▶ **WHAT THE TASK REQUIRES**: A verbatim reproduction of the lines below, from the line containing "Task: Switch to line chart view icon" through the line containing "Task: Filter the vCMTS Issues column", both ends included, is the whole required output.

▶ **DATA FOR ANALYSIS**:
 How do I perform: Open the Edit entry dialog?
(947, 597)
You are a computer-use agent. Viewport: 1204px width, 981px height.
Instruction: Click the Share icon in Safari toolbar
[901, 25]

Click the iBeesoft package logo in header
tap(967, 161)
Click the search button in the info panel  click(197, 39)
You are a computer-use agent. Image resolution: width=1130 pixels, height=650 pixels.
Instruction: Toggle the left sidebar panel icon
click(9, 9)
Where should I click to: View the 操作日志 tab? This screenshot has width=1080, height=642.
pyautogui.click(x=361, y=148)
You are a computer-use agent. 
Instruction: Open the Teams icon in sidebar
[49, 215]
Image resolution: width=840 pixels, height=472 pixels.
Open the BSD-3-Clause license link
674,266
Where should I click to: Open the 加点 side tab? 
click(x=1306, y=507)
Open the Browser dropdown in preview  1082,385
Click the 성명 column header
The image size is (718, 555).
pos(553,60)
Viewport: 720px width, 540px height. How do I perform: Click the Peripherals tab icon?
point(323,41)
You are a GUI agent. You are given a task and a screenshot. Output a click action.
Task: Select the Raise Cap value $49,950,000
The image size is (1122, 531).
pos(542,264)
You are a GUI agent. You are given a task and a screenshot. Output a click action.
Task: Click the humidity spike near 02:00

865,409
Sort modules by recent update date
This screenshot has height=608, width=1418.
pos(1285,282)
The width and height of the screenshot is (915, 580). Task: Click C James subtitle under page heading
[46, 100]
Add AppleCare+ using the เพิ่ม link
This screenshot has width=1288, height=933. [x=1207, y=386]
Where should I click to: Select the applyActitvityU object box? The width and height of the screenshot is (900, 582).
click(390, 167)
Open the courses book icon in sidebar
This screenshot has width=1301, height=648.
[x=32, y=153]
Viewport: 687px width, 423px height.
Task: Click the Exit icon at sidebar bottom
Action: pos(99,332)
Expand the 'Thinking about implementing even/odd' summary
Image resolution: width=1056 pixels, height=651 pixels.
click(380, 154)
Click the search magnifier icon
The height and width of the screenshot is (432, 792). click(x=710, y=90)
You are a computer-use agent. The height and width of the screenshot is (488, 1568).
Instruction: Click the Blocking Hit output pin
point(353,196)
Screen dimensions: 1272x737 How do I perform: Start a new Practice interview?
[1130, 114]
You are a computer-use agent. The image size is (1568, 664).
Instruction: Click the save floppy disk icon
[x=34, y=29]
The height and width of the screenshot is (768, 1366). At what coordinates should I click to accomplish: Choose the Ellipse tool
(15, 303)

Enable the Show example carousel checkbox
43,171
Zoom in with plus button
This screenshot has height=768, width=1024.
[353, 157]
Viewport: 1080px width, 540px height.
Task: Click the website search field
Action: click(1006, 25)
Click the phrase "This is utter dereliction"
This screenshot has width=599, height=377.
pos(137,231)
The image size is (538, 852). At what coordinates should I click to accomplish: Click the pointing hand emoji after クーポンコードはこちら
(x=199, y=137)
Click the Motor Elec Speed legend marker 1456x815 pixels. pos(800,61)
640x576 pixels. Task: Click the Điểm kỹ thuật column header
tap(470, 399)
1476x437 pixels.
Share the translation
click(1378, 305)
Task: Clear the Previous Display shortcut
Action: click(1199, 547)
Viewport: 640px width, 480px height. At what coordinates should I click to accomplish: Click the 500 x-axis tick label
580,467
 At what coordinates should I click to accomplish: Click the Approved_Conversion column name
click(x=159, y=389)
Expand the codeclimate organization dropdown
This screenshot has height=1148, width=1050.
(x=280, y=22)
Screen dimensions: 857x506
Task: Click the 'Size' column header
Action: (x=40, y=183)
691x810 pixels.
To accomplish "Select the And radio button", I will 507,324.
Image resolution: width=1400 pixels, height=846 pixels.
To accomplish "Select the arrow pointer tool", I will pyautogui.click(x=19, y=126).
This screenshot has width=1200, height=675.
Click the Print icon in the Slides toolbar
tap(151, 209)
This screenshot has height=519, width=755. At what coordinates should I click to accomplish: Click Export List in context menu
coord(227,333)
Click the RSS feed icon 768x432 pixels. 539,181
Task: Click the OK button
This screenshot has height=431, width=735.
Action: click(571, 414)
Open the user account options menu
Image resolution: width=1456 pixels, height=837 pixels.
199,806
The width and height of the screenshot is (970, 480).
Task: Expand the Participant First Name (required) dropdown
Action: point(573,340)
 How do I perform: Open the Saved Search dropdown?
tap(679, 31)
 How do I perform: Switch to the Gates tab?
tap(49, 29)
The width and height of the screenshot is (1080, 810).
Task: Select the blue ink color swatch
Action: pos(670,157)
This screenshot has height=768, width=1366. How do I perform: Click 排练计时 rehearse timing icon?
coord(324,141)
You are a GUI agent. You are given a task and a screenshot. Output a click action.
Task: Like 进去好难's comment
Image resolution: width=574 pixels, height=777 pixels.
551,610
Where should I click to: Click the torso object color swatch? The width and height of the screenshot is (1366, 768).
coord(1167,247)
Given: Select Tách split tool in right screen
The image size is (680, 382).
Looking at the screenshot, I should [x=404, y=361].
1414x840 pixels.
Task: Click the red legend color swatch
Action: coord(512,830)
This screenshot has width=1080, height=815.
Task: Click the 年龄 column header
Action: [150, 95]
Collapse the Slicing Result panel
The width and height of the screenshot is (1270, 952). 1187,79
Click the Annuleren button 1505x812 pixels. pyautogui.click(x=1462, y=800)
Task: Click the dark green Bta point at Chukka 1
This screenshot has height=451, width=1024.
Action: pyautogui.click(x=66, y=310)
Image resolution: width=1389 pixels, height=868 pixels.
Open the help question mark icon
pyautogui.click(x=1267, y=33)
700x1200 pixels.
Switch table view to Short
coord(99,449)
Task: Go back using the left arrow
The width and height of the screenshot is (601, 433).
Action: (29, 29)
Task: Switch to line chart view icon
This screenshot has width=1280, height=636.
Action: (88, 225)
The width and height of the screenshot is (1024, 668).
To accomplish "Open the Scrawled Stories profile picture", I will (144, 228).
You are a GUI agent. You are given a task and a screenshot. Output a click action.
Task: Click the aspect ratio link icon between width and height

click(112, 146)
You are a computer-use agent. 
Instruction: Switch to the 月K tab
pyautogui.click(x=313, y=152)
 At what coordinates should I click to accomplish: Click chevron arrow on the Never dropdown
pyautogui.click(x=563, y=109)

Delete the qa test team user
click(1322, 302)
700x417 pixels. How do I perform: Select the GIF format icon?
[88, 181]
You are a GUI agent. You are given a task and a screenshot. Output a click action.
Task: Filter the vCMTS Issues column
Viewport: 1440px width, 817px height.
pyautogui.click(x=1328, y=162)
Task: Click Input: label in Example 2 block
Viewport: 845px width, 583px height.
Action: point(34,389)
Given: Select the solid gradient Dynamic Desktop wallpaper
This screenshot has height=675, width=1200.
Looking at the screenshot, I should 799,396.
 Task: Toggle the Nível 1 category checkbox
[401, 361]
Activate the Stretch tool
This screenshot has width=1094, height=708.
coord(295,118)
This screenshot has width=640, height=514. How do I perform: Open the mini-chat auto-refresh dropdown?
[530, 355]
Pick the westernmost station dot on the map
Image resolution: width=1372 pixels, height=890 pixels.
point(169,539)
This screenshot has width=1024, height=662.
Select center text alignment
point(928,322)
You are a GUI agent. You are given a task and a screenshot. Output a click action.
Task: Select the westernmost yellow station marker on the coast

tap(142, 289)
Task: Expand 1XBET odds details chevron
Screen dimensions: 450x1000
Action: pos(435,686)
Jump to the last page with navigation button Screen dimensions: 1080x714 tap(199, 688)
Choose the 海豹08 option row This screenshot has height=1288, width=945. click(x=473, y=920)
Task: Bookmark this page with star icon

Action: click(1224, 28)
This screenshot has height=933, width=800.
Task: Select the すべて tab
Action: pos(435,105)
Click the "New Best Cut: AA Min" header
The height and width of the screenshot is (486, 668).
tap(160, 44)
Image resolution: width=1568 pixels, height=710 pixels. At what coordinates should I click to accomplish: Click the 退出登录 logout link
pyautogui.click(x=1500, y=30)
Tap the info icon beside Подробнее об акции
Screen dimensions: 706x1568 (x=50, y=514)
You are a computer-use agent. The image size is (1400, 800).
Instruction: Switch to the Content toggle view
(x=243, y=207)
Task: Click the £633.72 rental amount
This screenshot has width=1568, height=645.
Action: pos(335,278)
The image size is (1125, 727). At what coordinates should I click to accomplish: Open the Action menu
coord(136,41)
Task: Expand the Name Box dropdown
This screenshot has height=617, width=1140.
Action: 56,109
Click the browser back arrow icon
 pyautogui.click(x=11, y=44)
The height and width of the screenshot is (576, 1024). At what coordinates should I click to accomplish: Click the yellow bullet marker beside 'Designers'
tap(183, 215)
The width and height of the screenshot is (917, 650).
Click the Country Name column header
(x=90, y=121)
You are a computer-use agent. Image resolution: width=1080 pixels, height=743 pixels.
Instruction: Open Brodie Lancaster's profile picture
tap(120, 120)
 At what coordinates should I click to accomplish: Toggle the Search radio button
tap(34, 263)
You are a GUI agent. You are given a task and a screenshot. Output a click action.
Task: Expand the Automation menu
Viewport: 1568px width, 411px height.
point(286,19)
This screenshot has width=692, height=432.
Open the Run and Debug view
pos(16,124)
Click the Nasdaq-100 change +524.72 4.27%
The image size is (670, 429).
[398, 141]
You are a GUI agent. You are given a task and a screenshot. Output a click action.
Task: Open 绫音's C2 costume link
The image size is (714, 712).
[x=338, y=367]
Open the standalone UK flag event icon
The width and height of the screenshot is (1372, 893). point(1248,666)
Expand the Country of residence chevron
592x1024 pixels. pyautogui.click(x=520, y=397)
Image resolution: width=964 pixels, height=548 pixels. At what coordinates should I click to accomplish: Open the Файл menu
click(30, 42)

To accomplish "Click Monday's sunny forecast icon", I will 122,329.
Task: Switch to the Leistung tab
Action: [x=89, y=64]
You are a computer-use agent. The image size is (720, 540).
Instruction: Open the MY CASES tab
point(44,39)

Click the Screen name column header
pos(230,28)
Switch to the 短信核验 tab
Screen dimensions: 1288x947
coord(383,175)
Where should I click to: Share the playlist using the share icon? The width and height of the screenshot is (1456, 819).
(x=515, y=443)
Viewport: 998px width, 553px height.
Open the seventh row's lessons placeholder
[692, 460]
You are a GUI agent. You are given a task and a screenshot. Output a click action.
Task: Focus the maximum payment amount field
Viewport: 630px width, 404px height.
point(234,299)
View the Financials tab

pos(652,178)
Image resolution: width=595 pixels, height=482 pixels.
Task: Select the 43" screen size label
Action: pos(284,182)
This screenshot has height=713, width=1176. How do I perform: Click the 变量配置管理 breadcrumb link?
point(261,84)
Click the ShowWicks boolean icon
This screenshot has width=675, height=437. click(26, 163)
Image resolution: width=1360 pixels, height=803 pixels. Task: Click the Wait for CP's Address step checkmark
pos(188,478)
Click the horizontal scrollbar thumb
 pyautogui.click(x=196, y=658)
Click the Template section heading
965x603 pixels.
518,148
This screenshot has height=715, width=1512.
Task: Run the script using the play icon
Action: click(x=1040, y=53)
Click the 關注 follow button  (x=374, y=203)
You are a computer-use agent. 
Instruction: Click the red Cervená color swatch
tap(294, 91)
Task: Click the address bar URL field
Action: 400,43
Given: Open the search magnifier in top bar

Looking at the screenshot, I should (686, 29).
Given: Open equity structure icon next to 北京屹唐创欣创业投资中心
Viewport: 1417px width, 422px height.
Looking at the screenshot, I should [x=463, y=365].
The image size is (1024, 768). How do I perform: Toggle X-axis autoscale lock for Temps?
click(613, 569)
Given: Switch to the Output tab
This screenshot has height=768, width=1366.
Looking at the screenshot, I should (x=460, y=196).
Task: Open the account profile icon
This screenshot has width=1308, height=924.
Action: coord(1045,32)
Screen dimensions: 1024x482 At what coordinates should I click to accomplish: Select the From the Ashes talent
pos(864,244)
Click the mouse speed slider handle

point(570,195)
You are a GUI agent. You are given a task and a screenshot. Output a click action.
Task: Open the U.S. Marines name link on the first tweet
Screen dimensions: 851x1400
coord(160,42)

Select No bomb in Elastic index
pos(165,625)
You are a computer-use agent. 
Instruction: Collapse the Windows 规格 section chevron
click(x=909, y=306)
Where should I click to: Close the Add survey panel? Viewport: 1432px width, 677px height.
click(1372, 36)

▶ **SOLUTION FOR THIS TASK**:
Task: Switch to line chart view icon
This screenshot has width=1280, height=636.
Action: (88, 225)
The width and height of the screenshot is (1024, 668).
To accomplish "Open the Scrawled Stories profile picture", I will (144, 228).
You are a GUI agent. You are given a task and a screenshot. Output a click action.
Task: Click the aspect ratio link icon between width and height

click(112, 146)
You are a computer-use agent. 
Instruction: Switch to the 月K tab
pyautogui.click(x=313, y=152)
 At what coordinates should I click to accomplish: Click chevron arrow on the Never dropdown
pyautogui.click(x=563, y=109)

Delete the qa test team user
click(1322, 302)
700x417 pixels. How do I perform: Select the GIF format icon?
[88, 181]
You are a GUI agent. You are given a task and a screenshot. Output a click action.
Task: Filter the vCMTS Issues column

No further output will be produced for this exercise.